Terre rare, che cosa sono e perché sono al centro della transizione

Sono fondamentali per le economie del presente e, soprattutto, del futuro. Attorno a esse si muovono tensioni internazionali per l'accaparramento. Eppure le REE, acronimo di Rare Earth Metals, sono ancora poco conosciute. La priorità per gli Stati è di creare una catena del recupero e del riciclo

Alessandro Marini
Alessandro Marini
Social media manager, seo copywriter e content creator. Fa parte del network di Eco Connection Media. Si occupa della gestione dei social network e della redazione di testi SEO per Green Factor. Cura la rassegna stampa per l’agenzia di comunicazione PressPlay. Gestisce i social media ed il confezionamento dei contenuti per la testata giornalistica Sapereambiente

Le REE, acronimo di Rare Earth Metals, sono un gruppo di 17 elementi facenti parte della famiglia dei metalli. Questi sono suddivisi a loro volta in base al peso atomico in: LREE, le cosiddette Terre Rare Leggere, MREETerre Rare Medie – e HREE, vale a dire le Terre Rare Pesanti.

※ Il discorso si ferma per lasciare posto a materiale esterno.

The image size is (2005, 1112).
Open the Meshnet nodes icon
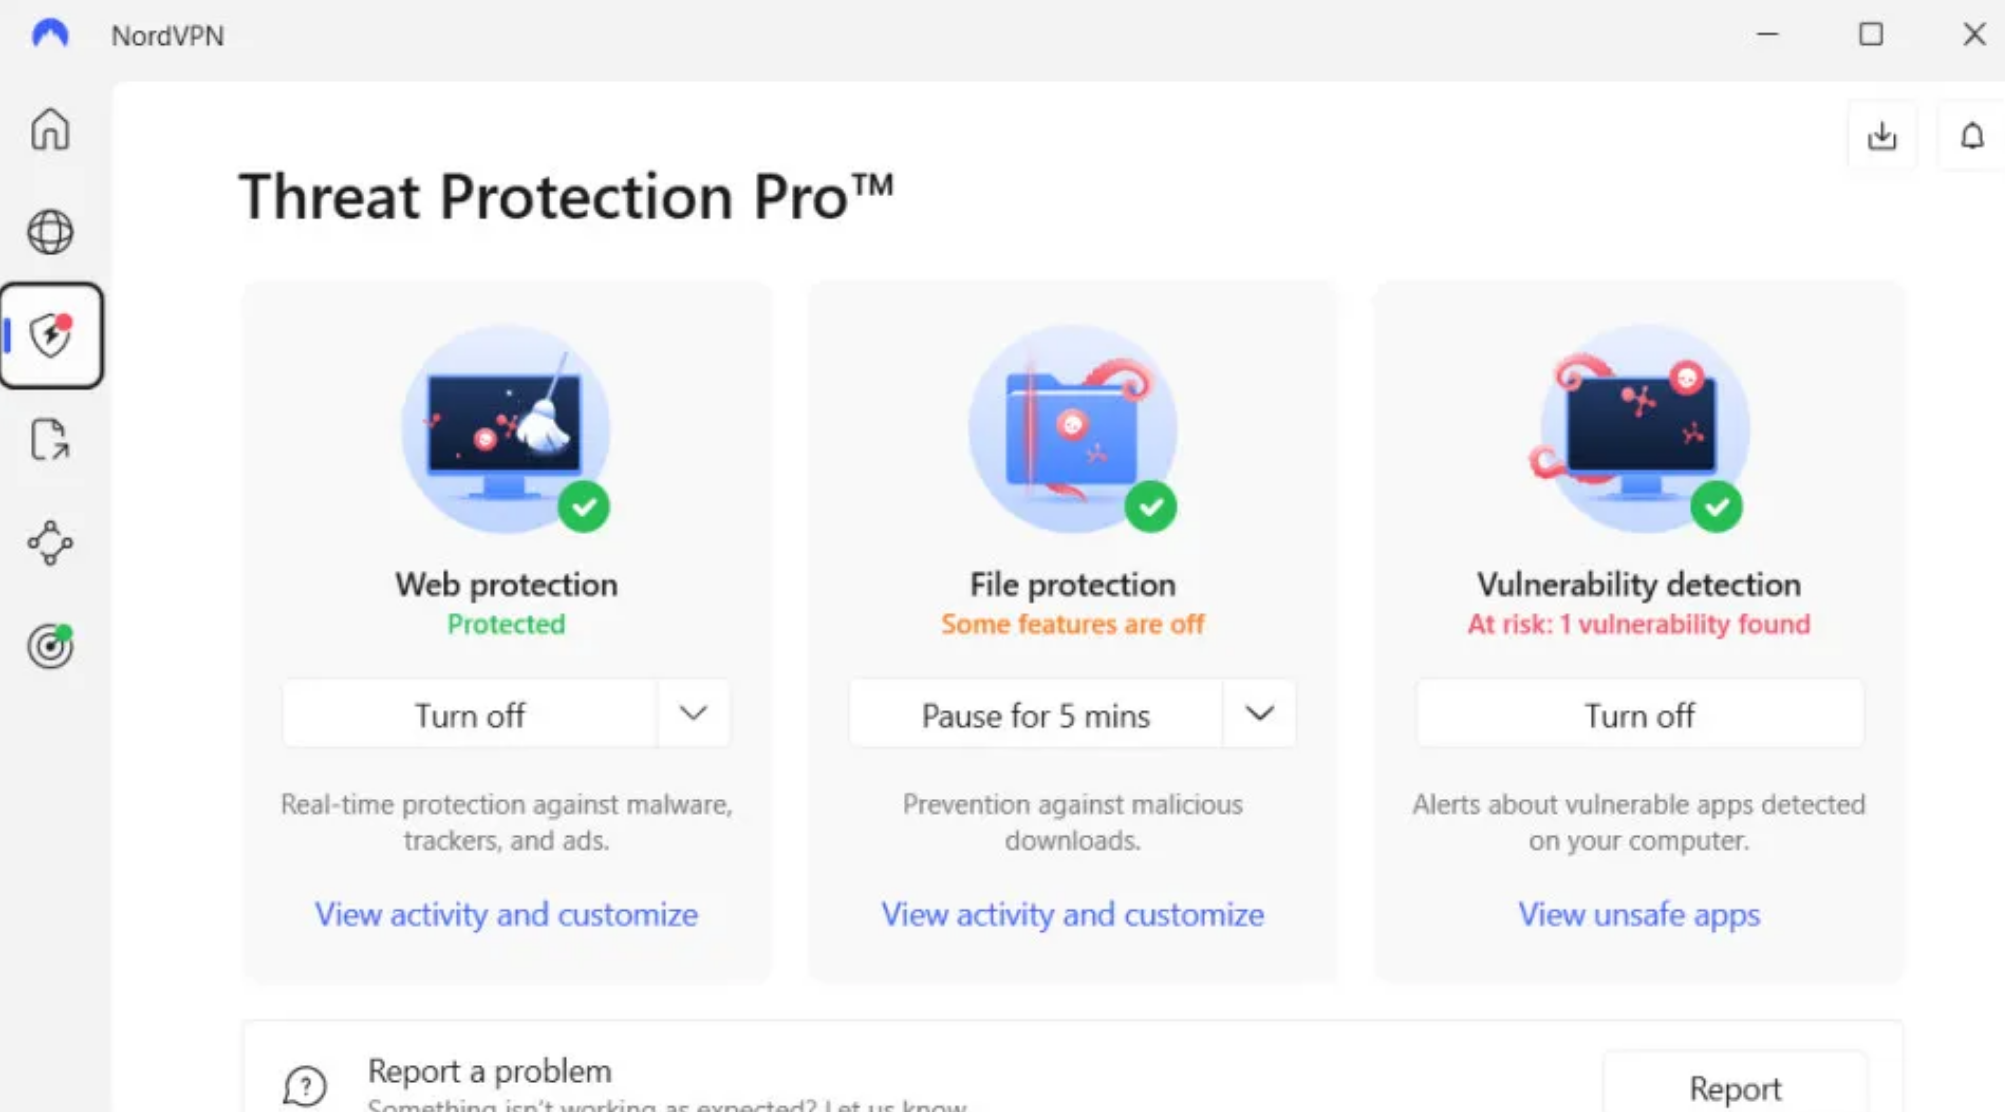(x=50, y=543)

Più nello specifico si tratta di 17 elementi chimici: Scandio, Ittrio e i 15 lantanoidi ovvero, nell’ordine della tavola periodica, Lantanio, Cerio, Praseodimio, Neodimio, Promezio, Samario, Europio, Gadolinio, Terbio, Disprosio, Olmio, Erbio, Tulio, Itterbio e Lutezio.

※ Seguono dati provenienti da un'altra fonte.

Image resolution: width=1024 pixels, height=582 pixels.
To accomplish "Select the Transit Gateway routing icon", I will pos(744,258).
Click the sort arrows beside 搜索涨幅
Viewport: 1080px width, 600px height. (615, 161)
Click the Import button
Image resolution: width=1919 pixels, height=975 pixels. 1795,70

Terre rare: terminologia e quando sono state scoperte

Il termine “terre rare” venne assegnato a questi speciali elementi chimici presenti nei minerali non per la loro scarsa presenza sul Pianeta, ma per via della loro difficile identificazione oltreché per la complessità del processo di estrazione e lavorazione del minerale puro. Oltre al sopracitato acronimo REE, le terre rare vengono abbreviate anche con la sigla RE (Rare Earths).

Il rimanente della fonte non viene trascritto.